→ YOUR TASK
The following data has a line with "Viewport: 362px width, 282px height." and a line with "Open the bold". Write out exactly those lines and all the lines between them.
################
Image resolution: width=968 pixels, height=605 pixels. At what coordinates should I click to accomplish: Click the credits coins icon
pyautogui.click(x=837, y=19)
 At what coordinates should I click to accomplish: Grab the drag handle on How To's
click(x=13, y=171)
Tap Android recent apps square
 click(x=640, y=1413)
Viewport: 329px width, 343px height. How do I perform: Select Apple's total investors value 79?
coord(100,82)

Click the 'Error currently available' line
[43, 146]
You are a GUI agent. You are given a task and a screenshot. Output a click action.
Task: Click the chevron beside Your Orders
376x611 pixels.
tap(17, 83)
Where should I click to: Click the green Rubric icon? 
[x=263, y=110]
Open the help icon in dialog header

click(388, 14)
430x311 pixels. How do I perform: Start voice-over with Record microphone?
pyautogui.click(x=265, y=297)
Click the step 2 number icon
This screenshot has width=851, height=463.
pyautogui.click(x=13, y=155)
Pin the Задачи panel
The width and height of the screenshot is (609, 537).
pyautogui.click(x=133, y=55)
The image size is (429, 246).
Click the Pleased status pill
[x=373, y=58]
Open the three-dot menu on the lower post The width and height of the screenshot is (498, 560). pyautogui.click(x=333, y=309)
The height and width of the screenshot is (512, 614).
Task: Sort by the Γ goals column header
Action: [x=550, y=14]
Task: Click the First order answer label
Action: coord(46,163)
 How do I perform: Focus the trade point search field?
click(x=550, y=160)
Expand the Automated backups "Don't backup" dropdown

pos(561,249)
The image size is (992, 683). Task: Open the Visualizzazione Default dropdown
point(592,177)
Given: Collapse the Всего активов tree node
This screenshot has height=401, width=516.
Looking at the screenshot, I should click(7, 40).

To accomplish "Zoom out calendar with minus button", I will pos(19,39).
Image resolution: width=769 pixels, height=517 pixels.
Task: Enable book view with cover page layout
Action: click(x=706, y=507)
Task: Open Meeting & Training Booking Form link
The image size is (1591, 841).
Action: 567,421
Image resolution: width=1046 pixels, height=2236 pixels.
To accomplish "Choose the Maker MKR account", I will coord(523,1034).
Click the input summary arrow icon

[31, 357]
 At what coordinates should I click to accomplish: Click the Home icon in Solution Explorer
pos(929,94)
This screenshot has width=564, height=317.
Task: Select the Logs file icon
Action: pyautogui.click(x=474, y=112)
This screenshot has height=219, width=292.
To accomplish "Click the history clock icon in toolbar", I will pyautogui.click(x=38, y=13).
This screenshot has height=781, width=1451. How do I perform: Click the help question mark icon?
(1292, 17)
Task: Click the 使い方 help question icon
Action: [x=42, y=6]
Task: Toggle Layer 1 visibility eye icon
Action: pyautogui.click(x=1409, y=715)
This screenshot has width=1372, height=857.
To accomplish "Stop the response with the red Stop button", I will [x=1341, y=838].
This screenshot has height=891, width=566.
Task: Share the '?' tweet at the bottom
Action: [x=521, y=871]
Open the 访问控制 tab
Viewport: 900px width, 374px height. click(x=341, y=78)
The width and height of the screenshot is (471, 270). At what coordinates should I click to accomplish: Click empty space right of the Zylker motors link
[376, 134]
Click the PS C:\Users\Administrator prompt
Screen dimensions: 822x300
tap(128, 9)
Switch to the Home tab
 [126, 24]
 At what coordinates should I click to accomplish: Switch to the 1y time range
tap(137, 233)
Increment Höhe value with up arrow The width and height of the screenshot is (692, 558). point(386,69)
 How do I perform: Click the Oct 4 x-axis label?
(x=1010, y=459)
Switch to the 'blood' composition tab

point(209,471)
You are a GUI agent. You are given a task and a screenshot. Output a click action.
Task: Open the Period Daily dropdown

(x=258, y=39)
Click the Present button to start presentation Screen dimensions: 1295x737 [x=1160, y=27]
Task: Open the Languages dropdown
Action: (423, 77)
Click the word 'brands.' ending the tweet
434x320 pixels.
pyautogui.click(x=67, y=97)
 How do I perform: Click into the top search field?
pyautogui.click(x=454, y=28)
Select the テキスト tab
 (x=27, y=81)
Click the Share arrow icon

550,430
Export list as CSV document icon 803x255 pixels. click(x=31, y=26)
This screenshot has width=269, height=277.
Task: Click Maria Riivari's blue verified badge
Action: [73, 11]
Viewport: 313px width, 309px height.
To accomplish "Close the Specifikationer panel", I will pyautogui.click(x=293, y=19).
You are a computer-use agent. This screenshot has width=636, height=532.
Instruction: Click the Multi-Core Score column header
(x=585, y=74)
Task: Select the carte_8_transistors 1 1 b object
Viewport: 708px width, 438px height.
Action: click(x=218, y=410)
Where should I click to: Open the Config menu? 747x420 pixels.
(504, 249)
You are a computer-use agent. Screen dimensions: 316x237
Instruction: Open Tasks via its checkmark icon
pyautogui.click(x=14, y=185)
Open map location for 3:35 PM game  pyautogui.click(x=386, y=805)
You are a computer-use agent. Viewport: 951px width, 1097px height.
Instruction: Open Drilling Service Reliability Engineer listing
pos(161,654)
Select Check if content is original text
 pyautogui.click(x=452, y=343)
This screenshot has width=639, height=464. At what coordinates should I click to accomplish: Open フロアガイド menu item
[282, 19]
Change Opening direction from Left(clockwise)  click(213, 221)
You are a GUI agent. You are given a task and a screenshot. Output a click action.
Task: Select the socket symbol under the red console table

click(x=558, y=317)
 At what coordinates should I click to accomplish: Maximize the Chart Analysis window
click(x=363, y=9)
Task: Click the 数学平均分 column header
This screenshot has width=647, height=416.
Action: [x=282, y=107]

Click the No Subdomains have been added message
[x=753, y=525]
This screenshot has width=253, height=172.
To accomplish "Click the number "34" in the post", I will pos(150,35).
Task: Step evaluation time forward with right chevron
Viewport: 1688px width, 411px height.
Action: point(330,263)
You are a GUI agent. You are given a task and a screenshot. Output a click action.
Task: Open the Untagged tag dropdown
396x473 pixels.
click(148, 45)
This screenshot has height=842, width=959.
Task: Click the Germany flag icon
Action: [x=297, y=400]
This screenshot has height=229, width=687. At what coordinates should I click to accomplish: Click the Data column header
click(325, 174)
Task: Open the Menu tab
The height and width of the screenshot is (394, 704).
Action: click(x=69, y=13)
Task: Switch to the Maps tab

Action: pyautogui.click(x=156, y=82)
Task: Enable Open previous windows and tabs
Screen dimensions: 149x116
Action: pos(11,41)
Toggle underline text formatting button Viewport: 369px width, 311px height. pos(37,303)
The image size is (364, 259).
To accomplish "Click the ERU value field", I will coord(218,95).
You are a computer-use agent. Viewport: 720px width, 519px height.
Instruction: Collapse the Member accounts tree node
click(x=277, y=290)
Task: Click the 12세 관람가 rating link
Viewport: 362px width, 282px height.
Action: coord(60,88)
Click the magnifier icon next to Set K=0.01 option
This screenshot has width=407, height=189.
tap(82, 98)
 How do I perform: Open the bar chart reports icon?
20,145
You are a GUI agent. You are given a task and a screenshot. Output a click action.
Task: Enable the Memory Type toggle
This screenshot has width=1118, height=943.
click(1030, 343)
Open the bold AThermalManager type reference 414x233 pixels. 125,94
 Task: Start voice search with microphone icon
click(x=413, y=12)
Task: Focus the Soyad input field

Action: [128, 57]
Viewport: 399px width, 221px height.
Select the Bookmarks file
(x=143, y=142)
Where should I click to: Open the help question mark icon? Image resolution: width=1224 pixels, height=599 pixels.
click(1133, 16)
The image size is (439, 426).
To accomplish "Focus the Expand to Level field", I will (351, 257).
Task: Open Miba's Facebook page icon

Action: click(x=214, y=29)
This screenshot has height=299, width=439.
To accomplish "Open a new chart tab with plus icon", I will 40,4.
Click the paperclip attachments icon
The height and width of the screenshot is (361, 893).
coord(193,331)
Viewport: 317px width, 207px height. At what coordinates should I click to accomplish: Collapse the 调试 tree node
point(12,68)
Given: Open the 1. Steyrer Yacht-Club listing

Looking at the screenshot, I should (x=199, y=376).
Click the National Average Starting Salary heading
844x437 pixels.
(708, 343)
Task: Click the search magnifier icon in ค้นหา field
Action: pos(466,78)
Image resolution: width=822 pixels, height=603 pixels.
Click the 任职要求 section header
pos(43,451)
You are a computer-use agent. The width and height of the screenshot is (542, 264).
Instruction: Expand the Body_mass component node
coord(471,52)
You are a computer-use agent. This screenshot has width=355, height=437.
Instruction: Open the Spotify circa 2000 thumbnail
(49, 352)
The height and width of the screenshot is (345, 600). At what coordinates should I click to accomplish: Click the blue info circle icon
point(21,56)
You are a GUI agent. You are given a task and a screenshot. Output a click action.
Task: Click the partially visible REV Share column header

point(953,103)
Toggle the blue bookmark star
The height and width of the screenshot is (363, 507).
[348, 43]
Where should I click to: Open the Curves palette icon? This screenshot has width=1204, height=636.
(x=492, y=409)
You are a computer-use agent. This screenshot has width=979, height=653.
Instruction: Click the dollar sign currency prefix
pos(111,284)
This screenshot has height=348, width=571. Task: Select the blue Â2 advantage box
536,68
################
→ SOLUTION TO THIS PROBLEM
Viewport: 362px width, 282px height.
Action: coord(60,88)
Click the magnifier icon next to Set K=0.01 option
This screenshot has width=407, height=189.
tap(82, 98)
 How do I perform: Open the bar chart reports icon?
20,145
You are a GUI agent. You are given a task and a screenshot. Output a click action.
Task: Enable the Memory Type toggle
This screenshot has width=1118, height=943.
click(1030, 343)
Open the bold AThermalManager type reference 414x233 pixels. 125,94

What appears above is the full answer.